The task >>
Quote exactly, and only, the lines of the material below from the line with "Членство в церкви Алмаз (902, 654)" through the line with "Эсхатология, сессия 1 (897, 1010)".

Provided records >>
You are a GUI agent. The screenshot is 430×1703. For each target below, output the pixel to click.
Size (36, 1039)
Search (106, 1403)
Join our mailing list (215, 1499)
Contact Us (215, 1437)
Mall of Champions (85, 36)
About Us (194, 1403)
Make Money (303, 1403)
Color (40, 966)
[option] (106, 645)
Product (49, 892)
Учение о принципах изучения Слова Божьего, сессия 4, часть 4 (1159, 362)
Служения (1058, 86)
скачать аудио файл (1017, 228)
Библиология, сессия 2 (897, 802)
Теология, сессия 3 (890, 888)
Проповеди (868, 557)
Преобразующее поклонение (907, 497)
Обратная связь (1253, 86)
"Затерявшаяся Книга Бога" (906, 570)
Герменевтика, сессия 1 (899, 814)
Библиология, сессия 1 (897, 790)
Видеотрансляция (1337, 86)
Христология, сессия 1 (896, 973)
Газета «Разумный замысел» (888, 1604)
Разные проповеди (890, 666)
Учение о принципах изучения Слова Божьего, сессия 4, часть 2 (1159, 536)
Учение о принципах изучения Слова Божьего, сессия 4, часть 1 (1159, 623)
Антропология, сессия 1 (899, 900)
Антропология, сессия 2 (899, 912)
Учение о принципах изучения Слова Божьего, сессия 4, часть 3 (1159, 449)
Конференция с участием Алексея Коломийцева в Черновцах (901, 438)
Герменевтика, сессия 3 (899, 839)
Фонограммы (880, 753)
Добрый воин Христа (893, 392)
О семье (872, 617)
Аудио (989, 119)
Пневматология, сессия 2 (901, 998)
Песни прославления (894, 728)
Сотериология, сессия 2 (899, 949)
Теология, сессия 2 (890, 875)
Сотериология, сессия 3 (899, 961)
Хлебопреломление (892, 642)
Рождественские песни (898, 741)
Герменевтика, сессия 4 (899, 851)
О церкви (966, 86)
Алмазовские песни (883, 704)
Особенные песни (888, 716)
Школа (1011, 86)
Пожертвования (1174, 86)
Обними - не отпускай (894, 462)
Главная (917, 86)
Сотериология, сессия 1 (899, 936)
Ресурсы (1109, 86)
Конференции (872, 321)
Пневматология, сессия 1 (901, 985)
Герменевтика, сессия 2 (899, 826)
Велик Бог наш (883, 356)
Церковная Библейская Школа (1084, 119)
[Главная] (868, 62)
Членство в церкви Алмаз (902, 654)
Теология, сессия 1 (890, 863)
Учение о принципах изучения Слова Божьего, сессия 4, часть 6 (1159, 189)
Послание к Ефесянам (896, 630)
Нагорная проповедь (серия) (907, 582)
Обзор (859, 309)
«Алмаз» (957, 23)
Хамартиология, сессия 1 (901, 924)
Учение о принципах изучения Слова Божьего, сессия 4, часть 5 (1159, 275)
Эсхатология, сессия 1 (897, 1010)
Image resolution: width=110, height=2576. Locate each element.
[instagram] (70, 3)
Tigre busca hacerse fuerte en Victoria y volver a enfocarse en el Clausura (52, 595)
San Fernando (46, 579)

Answer space >>
Членство в церкви Алмаз (902, 654)
Теология, сессия 1 (890, 863)
Учение о принципах изучения Слова Божьего, сессия 4, часть 6 (1159, 189)
Послание к Ефесянам (896, 630)
Нагорная проповедь (серия) (907, 582)
Обзор (859, 309)
«Алмаз» (957, 23)
Хамартиология, сессия 1 (901, 924)
Учение о принципах изучения Слова Божьего, сессия 4, часть 5 (1159, 275)
Эсхатология, сессия 1 (897, 1010)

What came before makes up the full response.